Available records:

--

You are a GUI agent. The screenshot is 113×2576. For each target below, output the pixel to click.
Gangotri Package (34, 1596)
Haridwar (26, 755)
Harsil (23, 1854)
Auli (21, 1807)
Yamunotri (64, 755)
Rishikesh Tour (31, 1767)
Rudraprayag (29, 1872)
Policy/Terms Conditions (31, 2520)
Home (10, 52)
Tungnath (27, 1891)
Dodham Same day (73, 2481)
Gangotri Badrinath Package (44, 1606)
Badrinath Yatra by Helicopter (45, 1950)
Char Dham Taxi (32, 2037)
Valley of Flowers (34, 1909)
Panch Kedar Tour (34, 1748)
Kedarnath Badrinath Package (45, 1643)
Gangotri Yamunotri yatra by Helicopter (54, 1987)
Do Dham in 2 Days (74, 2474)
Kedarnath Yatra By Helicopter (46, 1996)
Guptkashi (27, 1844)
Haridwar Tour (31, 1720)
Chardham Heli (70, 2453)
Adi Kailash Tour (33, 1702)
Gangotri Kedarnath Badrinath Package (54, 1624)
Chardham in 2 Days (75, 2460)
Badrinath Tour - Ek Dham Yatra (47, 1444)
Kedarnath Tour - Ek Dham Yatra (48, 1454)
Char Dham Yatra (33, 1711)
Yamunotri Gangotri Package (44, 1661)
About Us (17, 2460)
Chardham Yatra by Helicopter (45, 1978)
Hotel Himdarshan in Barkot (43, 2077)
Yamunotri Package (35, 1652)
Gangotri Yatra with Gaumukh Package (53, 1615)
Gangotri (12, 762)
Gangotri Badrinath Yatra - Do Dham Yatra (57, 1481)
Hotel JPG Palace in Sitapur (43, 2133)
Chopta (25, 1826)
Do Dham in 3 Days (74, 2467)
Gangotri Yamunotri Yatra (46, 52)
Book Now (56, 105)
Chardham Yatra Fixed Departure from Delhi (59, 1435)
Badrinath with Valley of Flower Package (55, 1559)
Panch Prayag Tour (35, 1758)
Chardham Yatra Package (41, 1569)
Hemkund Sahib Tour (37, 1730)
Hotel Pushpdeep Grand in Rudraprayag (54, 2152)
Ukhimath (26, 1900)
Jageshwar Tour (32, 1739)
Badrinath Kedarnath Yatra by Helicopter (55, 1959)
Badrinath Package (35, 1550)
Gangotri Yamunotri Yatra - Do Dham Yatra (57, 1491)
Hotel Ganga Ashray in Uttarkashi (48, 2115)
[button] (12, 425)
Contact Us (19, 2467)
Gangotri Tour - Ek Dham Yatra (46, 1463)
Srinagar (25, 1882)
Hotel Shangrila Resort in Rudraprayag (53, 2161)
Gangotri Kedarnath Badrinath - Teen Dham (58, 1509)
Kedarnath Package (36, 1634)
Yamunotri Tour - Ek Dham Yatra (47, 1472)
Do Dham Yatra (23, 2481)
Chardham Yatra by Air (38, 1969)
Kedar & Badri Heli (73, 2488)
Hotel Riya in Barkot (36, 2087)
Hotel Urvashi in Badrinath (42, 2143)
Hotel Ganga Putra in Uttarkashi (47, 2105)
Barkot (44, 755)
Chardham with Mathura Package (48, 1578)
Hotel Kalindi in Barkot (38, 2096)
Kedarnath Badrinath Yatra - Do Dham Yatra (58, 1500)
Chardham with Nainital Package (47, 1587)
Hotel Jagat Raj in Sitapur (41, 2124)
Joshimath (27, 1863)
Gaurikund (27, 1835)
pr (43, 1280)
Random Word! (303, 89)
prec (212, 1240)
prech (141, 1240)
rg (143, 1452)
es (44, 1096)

--

Work task: Through the final line of the listing, beginning at the line that contains "Chardham Yatra Fixed", every line is to be set down exactly, with no others.

Answer to this task:
Chardham Yatra Fixed Departure from Delhi (59, 1435)
Badrinath with Valley of Flower Package (55, 1559)
Panch Prayag Tour (35, 1758)
Chardham Yatra Package (41, 1569)
Hemkund Sahib Tour (37, 1730)
Hotel Pushpdeep Grand in Rudraprayag (54, 2152)
Ukhimath (26, 1900)
Jageshwar Tour (32, 1739)
Badrinath Kedarnath Yatra by Helicopter (55, 1959)
Badrinath Package (35, 1550)
Gangotri Yamunotri Yatra - Do Dham Yatra (57, 1491)
Hotel Ganga Ashray in Uttarkashi (48, 2115)
[button] (12, 425)
Contact Us (19, 2467)
Gangotri Tour - Ek Dham Yatra (46, 1463)
Srinagar (25, 1882)
Hotel Shangrila Resort in Rudraprayag (53, 2161)
Gangotri Kedarnath Badrinath - Teen Dham (58, 1509)
Kedarnath Package (36, 1634)
Yamunotri Tour - Ek Dham Yatra (47, 1472)
Do Dham Yatra (23, 2481)
Chardham Yatra by Air (38, 1969)
Kedar & Badri Heli (73, 2488)
Hotel Riya in Barkot (36, 2087)
Hotel Urvashi in Badrinath (42, 2143)
Hotel Ganga Putra in Uttarkashi (47, 2105)
Barkot (44, 755)
Chardham with Mathura Package (48, 1578)
Hotel Kalindi in Barkot (38, 2096)
Kedarnath Badrinath Yatra - Do Dham Yatra (58, 1500)
Chardham with Nainital Package (47, 1587)
Hotel Jagat Raj in Sitapur (41, 2124)
Joshimath (27, 1863)
Gaurikund (27, 1835)
pr (43, 1280)
Random Word! (303, 89)
prec (212, 1240)
prech (141, 1240)
rg (143, 1452)
es (44, 1096)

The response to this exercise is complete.